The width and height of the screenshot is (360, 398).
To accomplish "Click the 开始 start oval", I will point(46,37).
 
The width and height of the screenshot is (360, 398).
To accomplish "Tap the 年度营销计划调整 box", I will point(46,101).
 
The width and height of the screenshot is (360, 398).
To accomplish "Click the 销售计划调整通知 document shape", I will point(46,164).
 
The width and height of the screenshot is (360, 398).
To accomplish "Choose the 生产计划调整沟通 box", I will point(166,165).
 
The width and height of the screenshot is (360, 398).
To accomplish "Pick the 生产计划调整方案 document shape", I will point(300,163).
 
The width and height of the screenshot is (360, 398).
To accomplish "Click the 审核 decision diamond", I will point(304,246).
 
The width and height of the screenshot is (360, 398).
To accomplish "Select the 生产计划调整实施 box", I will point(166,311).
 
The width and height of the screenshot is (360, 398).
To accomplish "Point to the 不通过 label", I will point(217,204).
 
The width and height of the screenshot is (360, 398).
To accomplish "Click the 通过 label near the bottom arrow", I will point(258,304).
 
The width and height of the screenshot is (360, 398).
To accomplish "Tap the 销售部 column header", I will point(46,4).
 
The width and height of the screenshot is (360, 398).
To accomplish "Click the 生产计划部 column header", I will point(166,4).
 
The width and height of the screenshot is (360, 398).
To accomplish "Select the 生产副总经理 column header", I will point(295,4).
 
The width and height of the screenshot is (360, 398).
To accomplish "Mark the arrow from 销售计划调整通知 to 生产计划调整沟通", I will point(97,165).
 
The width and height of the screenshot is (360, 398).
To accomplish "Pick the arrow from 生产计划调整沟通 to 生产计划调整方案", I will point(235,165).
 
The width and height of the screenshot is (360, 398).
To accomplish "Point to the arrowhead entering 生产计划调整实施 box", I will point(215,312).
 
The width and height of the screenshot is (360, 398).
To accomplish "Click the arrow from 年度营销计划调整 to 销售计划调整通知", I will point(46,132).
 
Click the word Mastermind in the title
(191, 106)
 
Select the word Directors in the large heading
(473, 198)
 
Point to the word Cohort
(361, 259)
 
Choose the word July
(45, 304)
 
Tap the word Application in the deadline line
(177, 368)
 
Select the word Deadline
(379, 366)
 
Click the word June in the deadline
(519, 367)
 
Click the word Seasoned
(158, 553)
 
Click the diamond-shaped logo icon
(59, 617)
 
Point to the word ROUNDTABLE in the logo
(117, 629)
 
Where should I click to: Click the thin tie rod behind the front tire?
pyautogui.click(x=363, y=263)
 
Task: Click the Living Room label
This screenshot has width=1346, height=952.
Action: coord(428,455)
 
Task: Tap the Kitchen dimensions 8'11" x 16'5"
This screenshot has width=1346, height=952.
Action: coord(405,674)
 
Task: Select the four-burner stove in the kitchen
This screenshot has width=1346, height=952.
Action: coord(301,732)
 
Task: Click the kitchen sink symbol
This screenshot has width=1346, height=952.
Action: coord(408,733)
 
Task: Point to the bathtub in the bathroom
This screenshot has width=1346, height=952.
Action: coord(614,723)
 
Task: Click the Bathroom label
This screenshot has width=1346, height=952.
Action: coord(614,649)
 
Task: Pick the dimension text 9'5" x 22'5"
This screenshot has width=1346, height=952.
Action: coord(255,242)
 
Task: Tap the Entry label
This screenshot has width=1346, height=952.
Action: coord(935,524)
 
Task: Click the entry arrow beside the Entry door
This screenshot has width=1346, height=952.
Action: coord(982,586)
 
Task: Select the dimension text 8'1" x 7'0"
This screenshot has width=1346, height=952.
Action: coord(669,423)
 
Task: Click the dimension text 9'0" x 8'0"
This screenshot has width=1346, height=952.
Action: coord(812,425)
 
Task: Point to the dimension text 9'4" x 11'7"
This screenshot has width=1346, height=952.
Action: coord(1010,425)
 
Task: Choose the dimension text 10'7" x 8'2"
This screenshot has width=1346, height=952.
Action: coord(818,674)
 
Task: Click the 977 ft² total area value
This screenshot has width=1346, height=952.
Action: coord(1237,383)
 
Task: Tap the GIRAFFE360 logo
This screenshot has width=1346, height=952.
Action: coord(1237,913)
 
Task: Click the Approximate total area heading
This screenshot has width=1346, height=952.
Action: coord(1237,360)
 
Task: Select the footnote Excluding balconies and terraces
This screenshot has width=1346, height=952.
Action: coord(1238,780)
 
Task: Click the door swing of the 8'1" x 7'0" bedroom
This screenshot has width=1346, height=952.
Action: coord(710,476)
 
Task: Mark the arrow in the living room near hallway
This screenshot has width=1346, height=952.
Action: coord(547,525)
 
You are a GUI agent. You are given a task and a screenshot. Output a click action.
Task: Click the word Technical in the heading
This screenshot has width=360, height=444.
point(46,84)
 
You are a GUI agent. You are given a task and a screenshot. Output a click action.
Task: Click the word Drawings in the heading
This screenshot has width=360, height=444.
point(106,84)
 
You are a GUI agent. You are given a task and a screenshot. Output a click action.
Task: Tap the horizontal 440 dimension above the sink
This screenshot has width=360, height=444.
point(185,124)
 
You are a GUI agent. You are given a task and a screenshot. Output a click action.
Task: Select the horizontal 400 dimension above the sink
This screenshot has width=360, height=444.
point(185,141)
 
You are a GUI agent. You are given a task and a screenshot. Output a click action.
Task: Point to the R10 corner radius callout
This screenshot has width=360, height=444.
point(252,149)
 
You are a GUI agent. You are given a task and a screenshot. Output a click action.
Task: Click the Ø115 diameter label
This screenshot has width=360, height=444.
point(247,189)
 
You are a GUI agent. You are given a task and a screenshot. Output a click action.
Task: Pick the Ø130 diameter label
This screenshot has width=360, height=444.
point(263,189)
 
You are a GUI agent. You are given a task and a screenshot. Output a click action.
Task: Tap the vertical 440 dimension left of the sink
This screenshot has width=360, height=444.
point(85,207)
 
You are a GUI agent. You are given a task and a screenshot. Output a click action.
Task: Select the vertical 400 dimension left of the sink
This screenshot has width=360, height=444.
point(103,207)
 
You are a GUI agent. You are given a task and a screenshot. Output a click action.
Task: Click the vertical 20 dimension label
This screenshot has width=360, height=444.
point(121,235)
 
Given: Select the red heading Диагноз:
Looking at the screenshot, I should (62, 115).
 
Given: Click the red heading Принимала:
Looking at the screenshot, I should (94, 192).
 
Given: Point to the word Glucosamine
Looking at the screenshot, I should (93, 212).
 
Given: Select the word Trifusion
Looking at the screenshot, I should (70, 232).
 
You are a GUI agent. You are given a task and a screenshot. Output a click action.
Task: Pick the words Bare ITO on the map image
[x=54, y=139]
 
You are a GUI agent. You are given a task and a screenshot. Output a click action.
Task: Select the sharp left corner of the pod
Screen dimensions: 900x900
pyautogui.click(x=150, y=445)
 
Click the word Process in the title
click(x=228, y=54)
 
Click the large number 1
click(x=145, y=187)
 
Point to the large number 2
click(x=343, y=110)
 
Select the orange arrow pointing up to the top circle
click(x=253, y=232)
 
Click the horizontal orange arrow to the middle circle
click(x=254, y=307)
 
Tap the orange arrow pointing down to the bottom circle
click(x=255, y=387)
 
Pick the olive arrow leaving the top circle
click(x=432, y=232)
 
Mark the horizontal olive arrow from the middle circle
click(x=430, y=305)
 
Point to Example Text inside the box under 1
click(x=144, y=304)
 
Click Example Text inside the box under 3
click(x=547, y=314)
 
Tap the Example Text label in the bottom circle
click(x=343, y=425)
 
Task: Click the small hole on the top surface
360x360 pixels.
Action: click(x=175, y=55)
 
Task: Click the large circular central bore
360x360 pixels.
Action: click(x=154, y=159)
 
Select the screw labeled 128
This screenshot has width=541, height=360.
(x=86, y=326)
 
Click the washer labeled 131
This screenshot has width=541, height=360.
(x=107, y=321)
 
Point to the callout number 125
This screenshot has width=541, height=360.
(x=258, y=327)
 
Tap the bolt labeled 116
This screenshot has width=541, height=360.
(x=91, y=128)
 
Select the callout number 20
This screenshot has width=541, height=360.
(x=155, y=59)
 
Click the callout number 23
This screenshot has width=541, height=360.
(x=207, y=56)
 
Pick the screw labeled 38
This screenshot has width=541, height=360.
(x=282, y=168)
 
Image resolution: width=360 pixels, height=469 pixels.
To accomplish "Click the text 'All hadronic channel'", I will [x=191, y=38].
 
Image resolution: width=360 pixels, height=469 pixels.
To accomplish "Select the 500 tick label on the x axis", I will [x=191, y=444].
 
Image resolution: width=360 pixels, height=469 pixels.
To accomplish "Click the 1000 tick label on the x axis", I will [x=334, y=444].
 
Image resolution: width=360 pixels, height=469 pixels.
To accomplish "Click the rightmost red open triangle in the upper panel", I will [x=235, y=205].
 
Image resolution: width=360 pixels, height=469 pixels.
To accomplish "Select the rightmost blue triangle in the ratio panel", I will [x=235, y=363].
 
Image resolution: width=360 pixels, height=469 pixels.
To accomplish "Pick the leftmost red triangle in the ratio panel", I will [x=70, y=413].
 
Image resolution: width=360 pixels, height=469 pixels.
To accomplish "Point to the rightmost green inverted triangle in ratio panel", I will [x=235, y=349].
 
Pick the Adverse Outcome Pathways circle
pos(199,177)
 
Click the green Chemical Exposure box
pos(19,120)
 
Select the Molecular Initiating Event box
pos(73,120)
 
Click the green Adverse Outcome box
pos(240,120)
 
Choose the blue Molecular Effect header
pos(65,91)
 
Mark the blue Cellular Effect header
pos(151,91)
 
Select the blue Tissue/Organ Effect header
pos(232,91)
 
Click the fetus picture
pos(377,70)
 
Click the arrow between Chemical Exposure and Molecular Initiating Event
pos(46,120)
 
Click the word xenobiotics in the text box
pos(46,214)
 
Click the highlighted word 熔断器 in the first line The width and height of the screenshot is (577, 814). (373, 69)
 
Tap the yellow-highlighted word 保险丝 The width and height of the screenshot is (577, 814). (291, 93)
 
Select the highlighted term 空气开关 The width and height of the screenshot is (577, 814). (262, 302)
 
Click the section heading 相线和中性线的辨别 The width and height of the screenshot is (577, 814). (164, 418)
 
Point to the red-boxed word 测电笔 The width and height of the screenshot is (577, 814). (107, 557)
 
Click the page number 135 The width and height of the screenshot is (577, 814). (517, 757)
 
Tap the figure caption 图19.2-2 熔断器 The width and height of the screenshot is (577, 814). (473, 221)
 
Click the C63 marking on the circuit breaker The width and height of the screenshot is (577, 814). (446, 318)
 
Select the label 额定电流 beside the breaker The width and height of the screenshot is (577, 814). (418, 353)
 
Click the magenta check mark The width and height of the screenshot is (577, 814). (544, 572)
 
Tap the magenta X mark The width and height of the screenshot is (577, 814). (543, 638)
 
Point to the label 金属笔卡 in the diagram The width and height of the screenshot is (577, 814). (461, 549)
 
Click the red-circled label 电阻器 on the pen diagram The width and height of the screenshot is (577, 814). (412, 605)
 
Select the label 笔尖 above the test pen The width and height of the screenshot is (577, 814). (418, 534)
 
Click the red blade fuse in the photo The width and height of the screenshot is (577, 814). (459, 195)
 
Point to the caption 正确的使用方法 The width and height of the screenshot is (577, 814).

§ REQUIRED WORK:
Copy the lines of the data above verbatim, beginning with the line that contains "Task: Click the entry" and continuing through the line that contains "Action: coord(818,674)", with both of those lines included.

§ CORRECT OUTPUT:
Task: Click the entry arrow beside the Entry door
This screenshot has width=1346, height=952.
Action: coord(982,586)
 
Task: Select the dimension text 8'1" x 7'0"
This screenshot has width=1346, height=952.
Action: coord(669,423)
 
Task: Click the dimension text 9'0" x 8'0"
This screenshot has width=1346, height=952.
Action: coord(812,425)
 
Task: Point to the dimension text 9'4" x 11'7"
This screenshot has width=1346, height=952.
Action: coord(1010,425)
 
Task: Choose the dimension text 10'7" x 8'2"
This screenshot has width=1346, height=952.
Action: coord(818,674)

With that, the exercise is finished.